Well... MSIs are just normal stores as far as PCI is concerned. Thus, if
you have P2P bridges in your system and they can't get store ordering
right, I think you have a much bigger problem than getting MSIs wrong.

I think the problem is mostly with host bridges doing crappy stuffs like
decoding MSIs up front and sending them to the CPU out of order or
HT<->PCI (or some home made backbone <-> PCI) bridges where MSIs gets
turned into something else with potentially ordering breakage at the
transformation point or the upstream bus.

> Now, I think that a MSI thing should look like a PCI write to a magic 
> address (I'm really not very up on it, so correct me if I'm wrong), and 
> thus maybe bridges are bound to get it right, and the only thing we really 
> need to worry about is the host bridge. 
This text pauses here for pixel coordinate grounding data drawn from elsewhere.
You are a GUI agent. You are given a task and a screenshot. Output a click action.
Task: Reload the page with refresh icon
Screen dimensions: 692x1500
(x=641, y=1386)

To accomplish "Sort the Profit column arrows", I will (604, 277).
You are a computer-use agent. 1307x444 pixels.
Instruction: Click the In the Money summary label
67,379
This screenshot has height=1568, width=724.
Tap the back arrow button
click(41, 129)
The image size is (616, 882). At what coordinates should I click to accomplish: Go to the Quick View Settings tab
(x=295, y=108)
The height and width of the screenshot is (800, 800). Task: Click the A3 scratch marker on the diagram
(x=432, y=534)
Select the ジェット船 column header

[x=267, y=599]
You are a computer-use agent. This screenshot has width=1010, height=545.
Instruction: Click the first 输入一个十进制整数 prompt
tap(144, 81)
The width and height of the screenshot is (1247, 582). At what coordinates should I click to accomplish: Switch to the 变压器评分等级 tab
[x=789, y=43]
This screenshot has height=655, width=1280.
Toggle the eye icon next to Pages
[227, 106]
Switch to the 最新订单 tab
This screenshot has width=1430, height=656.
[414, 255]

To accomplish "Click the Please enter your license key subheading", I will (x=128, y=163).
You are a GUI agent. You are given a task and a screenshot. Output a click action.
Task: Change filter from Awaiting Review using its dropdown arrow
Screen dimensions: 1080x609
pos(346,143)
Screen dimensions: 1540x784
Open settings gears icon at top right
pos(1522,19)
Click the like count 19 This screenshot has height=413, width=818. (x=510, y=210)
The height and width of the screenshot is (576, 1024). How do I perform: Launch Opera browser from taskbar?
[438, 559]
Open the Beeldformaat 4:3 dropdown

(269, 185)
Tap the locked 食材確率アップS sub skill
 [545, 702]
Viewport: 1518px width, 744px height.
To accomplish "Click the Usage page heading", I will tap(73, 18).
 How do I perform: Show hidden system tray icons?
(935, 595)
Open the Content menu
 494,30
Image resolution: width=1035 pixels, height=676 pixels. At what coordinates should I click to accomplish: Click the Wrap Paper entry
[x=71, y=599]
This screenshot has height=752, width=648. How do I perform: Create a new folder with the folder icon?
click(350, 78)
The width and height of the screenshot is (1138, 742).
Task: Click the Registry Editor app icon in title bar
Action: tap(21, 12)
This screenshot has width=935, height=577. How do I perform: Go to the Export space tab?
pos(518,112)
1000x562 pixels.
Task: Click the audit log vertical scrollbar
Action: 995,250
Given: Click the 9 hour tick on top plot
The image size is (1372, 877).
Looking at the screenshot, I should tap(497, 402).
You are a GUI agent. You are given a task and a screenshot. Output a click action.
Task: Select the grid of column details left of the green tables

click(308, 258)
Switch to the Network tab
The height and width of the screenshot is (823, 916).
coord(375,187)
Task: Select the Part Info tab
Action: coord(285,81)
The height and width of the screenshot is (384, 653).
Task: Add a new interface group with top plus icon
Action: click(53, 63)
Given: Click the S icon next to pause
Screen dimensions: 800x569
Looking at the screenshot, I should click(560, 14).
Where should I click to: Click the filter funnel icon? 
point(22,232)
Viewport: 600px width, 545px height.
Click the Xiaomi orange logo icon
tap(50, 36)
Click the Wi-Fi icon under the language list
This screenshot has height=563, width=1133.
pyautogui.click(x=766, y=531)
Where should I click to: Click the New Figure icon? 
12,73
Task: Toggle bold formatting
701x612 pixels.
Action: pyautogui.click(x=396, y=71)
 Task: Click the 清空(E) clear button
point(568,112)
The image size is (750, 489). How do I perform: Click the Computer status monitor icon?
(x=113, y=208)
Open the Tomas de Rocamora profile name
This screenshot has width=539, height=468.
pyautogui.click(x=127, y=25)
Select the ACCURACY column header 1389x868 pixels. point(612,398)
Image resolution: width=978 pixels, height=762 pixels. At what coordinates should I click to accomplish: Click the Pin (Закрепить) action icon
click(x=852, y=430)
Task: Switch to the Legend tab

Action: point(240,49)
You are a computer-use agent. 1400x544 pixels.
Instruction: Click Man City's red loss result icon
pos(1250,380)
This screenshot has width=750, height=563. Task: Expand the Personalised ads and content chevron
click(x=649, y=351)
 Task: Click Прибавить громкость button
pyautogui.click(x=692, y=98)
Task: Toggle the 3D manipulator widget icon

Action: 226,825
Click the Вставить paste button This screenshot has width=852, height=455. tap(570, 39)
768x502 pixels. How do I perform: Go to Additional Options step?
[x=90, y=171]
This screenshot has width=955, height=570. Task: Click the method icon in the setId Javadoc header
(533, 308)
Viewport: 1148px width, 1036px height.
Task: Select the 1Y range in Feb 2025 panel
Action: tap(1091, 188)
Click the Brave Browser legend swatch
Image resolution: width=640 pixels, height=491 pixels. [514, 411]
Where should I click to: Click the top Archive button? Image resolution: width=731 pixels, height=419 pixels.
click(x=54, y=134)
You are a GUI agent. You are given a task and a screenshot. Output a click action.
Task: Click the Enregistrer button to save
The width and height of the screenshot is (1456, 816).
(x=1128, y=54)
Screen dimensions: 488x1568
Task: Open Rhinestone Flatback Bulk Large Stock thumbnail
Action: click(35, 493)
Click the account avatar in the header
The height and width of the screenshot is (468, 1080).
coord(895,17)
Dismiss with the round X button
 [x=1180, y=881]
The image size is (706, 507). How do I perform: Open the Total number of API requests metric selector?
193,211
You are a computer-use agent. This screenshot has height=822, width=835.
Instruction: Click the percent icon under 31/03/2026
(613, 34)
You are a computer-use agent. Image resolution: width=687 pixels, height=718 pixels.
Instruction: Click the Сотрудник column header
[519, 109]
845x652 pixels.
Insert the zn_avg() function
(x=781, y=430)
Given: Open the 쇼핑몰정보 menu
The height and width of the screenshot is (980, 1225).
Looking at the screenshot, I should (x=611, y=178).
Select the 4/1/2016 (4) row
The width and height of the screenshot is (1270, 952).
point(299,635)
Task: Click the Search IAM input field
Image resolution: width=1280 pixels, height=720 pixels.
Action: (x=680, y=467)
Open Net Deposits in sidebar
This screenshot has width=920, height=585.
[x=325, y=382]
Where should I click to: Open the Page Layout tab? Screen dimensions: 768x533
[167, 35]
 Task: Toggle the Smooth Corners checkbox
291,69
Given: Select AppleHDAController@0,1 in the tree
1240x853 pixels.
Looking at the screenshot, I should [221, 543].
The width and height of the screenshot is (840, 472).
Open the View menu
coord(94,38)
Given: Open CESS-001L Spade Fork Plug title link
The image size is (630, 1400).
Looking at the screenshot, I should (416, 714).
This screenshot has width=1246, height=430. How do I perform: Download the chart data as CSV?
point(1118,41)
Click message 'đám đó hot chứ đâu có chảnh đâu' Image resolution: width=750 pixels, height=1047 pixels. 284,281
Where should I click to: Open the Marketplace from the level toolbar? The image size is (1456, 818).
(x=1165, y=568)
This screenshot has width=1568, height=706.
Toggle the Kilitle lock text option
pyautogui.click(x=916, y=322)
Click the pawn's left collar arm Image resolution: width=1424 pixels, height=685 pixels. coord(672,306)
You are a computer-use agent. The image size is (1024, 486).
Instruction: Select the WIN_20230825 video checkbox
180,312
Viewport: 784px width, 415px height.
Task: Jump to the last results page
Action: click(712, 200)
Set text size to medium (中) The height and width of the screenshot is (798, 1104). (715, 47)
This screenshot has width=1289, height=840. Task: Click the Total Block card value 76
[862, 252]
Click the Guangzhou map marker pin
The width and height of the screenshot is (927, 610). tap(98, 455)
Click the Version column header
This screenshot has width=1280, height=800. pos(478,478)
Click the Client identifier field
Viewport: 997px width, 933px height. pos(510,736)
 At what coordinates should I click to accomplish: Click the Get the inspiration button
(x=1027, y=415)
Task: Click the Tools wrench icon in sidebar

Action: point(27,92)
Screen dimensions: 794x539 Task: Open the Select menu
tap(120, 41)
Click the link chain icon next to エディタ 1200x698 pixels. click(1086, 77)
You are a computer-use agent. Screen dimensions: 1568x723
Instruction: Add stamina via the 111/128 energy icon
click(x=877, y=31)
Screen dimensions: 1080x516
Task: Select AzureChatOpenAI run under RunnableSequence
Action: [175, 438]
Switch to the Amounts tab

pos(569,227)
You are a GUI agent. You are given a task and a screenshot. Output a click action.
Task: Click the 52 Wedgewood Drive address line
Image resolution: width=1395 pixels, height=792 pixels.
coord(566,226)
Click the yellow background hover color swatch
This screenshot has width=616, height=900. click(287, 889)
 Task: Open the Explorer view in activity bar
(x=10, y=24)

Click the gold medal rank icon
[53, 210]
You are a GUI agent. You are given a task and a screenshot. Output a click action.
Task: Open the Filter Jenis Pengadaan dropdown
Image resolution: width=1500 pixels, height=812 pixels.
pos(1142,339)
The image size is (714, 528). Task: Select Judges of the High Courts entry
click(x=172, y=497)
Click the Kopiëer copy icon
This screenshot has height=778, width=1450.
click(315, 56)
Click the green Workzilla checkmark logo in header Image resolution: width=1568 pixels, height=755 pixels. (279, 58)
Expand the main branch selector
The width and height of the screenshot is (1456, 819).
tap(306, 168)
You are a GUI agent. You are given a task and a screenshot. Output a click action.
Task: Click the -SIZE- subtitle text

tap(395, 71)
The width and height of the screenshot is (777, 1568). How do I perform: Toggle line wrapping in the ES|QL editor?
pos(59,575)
Host bridges or something <-> PCI (something = HT, or some of the fancy
NB<->SB links other vendors use).

> Maybe. In that case, it might be sensible to have a host-bridge white-table,
> and if we know all Intel 
> bridges that claim to support MSI do so correctly, then maybe we can just 
> say "ok, always enable it for Intel host bridges".
> 
> But right now I'm not convinced we really know what all goes wrong. Maybe 
> it's just broken NVidia and AMD bridges. But maybe it's also individual 
> devices that continue to (for example) raise _both_ the legacy IRQ line 
> _and_ send an MSI request.

Yeah, well, the later can be solved in software by masking the LSI when
MSI is enabled for a device.

Cheers,
Ben.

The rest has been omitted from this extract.